## BEGIN

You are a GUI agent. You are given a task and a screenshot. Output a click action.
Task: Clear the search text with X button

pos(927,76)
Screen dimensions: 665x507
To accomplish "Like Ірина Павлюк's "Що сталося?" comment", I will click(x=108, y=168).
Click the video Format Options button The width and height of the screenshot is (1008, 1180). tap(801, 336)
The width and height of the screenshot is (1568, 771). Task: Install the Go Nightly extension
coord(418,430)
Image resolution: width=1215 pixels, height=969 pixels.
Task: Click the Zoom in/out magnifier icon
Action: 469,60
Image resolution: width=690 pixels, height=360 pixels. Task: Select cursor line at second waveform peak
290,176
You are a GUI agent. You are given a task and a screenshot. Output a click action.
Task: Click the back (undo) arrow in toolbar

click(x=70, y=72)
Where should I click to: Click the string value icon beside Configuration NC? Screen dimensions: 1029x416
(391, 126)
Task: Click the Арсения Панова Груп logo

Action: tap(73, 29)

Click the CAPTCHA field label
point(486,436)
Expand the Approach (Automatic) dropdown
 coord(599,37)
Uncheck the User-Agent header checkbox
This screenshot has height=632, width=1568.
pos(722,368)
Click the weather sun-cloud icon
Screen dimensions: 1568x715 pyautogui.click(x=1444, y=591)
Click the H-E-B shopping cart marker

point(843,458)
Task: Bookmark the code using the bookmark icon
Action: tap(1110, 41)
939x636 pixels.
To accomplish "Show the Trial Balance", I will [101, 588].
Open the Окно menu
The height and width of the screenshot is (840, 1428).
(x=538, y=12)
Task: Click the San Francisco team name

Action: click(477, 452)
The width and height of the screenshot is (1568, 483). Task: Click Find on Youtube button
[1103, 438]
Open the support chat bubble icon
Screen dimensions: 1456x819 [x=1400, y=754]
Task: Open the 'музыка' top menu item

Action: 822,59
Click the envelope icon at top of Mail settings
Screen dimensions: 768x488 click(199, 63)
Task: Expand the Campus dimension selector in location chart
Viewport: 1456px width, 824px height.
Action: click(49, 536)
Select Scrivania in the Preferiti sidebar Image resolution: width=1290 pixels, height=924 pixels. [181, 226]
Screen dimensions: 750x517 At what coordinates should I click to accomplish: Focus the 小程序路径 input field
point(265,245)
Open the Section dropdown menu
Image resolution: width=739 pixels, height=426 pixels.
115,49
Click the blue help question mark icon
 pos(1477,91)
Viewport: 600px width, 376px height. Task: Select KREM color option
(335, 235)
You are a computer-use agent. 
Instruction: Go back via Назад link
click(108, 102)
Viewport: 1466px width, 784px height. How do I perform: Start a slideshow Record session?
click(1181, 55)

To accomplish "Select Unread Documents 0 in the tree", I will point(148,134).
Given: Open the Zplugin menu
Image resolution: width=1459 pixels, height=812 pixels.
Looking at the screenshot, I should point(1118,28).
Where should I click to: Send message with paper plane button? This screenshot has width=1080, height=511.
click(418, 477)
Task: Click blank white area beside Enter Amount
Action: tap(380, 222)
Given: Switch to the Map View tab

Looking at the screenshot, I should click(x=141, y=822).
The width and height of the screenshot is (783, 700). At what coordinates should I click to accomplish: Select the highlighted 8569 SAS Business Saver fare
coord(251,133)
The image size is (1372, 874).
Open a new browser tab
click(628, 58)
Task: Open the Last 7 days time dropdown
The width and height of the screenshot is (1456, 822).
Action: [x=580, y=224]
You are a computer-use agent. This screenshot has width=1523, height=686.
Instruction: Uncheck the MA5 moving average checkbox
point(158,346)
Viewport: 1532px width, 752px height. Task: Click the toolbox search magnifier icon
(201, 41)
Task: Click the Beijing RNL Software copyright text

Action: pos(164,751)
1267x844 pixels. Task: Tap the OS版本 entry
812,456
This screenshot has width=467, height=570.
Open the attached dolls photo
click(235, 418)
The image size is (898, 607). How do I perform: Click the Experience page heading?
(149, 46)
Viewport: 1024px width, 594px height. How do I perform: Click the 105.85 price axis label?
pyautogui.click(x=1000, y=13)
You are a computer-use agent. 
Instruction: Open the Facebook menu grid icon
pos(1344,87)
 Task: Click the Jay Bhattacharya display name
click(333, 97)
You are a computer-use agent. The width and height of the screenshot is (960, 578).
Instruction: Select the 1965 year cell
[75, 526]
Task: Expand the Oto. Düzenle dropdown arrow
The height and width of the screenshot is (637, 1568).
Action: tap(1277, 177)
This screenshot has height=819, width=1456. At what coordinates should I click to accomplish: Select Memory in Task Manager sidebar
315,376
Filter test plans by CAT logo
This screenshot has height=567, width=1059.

## END

• _Aim of the exercise_
Please render all of the material above as a numbered list, leaving out any blank lines.

• _Expected answer_
1. You are a GUI agent. You are given a task and a screenshot. Output a click action.
2. Task: Clear the search text with X button
3. pos(927,76)
4. Screen dimensions: 665x507
5. To accomplish "Like Ірина Павлюк's "Що сталося?" comment", I will click(x=108, y=168).
6. Click the video Format Options button The width and height of the screenshot is (1008, 1180). tap(801, 336)
7. The width and height of the screenshot is (1568, 771). Task: Install the Go Nightly extension
8. coord(418,430)
9. Image resolution: width=1215 pixels, height=969 pixels.
10. Task: Click the Zoom in/out magnifier icon
11. Action: 469,60
12. Image resolution: width=690 pixels, height=360 pixels. Task: Select cursor line at second waveform peak
13. 290,176
14. You are a GUI agent. You are given a task and a screenshot. Output a click action.
15. Task: Click the back (undo) arrow in toolbar
16. click(x=70, y=72)
17. Where should I click to: Click the string value icon beside Configuration NC? Screen dimensions: 1029x416
18. (391, 126)
19. Task: Click the Арсения Панова Груп logo
20. Action: tap(73, 29)
21. Click the CAPTCHA field label
22. point(486,436)
23. Expand the Approach (Automatic) dropdown
24.  coord(599,37)
25. Uncheck the User-Agent header checkbox
26. This screenshot has height=632, width=1568.
27. pos(722,368)
28. Click the weather sun-cloud icon
29. Screen dimensions: 1568x715 pyautogui.click(x=1444, y=591)
30. Click the H-E-B shopping cart marker
31. point(843,458)
32. Task: Bookmark the code using the bookmark icon
33. Action: tap(1110, 41)
34. 939x636 pixels.
35. To accomplish "Show the Trial Balance", I will [101, 588].
36. Open the Окно menu
37. The height and width of the screenshot is (840, 1428).
38. (x=538, y=12)
39. Task: Click the San Francisco team name
40. Action: click(477, 452)
41. The width and height of the screenshot is (1568, 483). Task: Click Find on Youtube button
42. [1103, 438]
43. Open the support chat bubble icon
44. Screen dimensions: 1456x819 [x=1400, y=754]
45. Task: Open the 'музыка' top menu item
46. Action: 822,59
47. Click the envelope icon at top of Mail settings
48. Screen dimensions: 768x488 click(199, 63)
49. Task: Expand the Campus dimension selector in location chart
50. Viewport: 1456px width, 824px height.
51. Action: click(49, 536)
52. Select Scrivania in the Preferiti sidebar Image resolution: width=1290 pixels, height=924 pixels. [181, 226]
53. Screen dimensions: 750x517 At what coordinates should I click to accomplish: Focus the 小程序路径 input field
54. point(265,245)
55. Open the Section dropdown menu
56. Image resolution: width=739 pixels, height=426 pixels.
57. 115,49
58. Click the blue help question mark icon
59.  pos(1477,91)
60. Viewport: 600px width, 376px height. Task: Select KREM color option
61. (335, 235)
62. You are a computer-use agent. 
63. Instruction: Go back via Назад link
64. click(108, 102)
65. Viewport: 1466px width, 784px height. How do I perform: Start a slideshow Record session?
66. click(1181, 55)
67. To accomplish "Select Unread Documents 0 in the tree", I will point(148,134).
68. Given: Open the Zplugin menu
69. Image resolution: width=1459 pixels, height=812 pixels.
70. Looking at the screenshot, I should point(1118,28).
71. Where should I click to: Send message with paper plane button? This screenshot has width=1080, height=511.
72. click(418, 477)
73. Task: Click blank white area beside Enter Amount
74. Action: tap(380, 222)
75. Given: Switch to the Map View tab
76. Looking at the screenshot, I should click(x=141, y=822).
77. The width and height of the screenshot is (783, 700). At what coordinates should I click to accomplish: Select the highlighted 8569 SAS Business Saver fare
78. coord(251,133)
79. The image size is (1372, 874).
80. Open a new browser tab
81. click(628, 58)
82. Task: Open the Last 7 days time dropdown
83. The width and height of the screenshot is (1456, 822).
84. Action: [x=580, y=224]
85. You are a computer-use agent. This screenshot has width=1523, height=686.
86. Instruction: Uncheck the MA5 moving average checkbox
87. point(158,346)
88. Viewport: 1532px width, 752px height. Task: Click the toolbox search magnifier icon
89. (201, 41)
90. Task: Click the Beijing RNL Software copyright text
91. Action: pos(164,751)
92. 1267x844 pixels. Task: Tap the OS版本 entry
93. 812,456
94. This screenshot has width=467, height=570.
95. Open the attached dolls photo
96. click(235, 418)
97. The image size is (898, 607). How do I perform: Click the Experience page heading?
98. (149, 46)
99. Viewport: 1024px width, 594px height. How do I perform: Click the 105.85 price axis label?
100. pyautogui.click(x=1000, y=13)
101. You are a computer-use agent. 
102. Instruction: Open the Facebook menu grid icon
103. pos(1344,87)
104.  Task: Click the Jay Bhattacharya display name
105. click(333, 97)
106. You are a computer-use agent. The width and height of the screenshot is (960, 578).
107. Instruction: Select the 1965 year cell
108. [75, 526]
109. Task: Expand the Oto. Düzenle dropdown arrow
110. The height and width of the screenshot is (637, 1568).
111. Action: tap(1277, 177)
112. This screenshot has height=819, width=1456. At what coordinates should I click to accomplish: Select Memory in Task Manager sidebar
113. 315,376
114. Filter test plans by CAT logo
115. This screenshot has height=567, width=1059.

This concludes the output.